The directory in which the new create core command acts can also be set here by editing the SOLR_HOME variable, eg:
SOLR_HOME=/var/solr/cores
To use this, make sure the solr.xml is present in the directory, also make sure the solr user owns this directory, and the service is restarted:
sudo chown -R solr:solr /var/solr
sudo cp <solr install dir>/server/solr/solr.xml /var/solr/cores/
sudo service solr restart
Creating cores
The solr executable in the bin directory has the ability to create cores, so copying existing cores and adding them to solr.xml is not necessary anymore. Furthermore, Solr 5 uses the new core-discovery abilities to detect the cores and so these kind of settings:
<cores adminPath="/admin/cores" defaultCoreName="solrdev">
<core name="xxx" instanceDir="cores/xxx" />
<core name="yyy" instanceDir="cores/yyy" />
</cores>
in solr.xml are no longer present.
To create a new core (from the Solr 5 installation dir) use:
sudo bin/solr create -c devel1
This command will fail with an error:
Failed to create core 'devel1' due to: Error CREATEing SolrCore 'devel1': Unable to create core [devel1] Caused by: /var/solr/data/devel1/data
due to permmission errors, fix them with:
sudo chown -R solr:solr /var/solr/
and rerun the commando:
sudo bin/solr create -c devel1
If you now point your browser to
http://localhost:8983/solr/#/devel1
you will see the new core.
Customizing your schema
Drupal schema
When using the 4.x schema from the Drupal ApacheSolr module only a few points prevent the Solr core from running:
Line 99:
<fieldType name="pfloat" class="solr.FloatField" omitNorms="true"/>
Line 122:
<fieldType name="date" class="solr.TrieDateField" sortMissingLast="true" omitNorms="true"/>
Both 'FloatField' and 'DateField' are deprecated:
The following legacy numeric and date field types, deprecated in Solr 4.8, are no longer supported: BCDIntField, BCDLongField, BCDStrField, IntField, LongField, FloatField, DoubleField, SortableIntField, SortableLongField, SortableFloatField, SortableDoubleField, and DateField. Convert these types in your schema to the corresponding Trie-based field type and then re-index. See SOLR-5936 for more information.
See also SOLR-5936
When both fields are changed to their Trie-based variants, the core will be starting, which is not to say that it is running optimal!

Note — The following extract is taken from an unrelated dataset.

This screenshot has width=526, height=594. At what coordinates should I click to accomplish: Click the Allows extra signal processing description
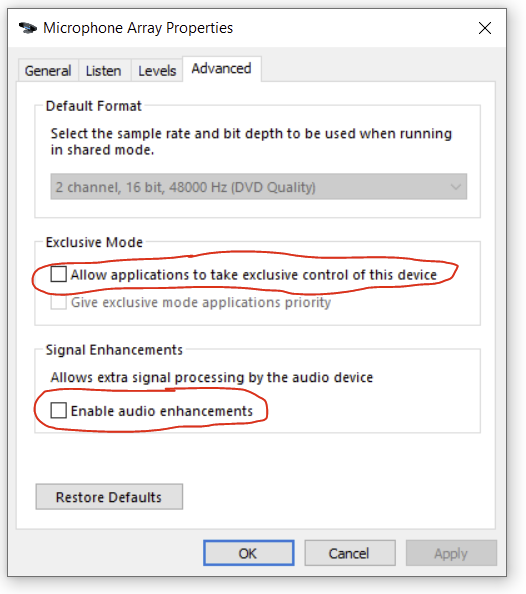[x=212, y=377]
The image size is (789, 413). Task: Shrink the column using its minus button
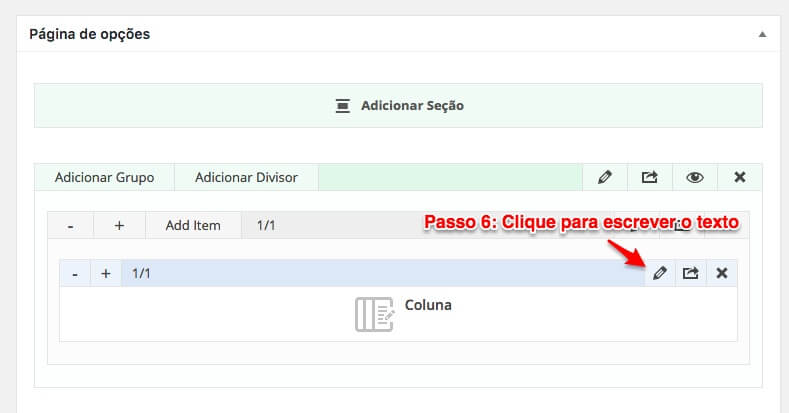(75, 273)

Furthermore in solconfig.xml solr.admin.AdminHandlers is deprecated, remove the line 1044:
<requestHandler name="/admin/" class="solr.admin.AdminHandlers" />
Also the extraction and clustering libs are not on the same location (and probably not necessary), remove line 71 and 72:
<lib dir="${solr.contrib.dir:../../../contrib}/extraction/lib" />
<lib dir="${solr.contrib.dir:../../../contrib}/clustering/lib/" />
Future todo's
Of course this is only a short first look and we still have to look into things like security (obviously securing the Solr server on IP via Tomcat is no longer an option) and perfomance. For now we are using Tika as extracting service, but the location extracting libs is also something which should be fixed in the Drupal solconfig.xml.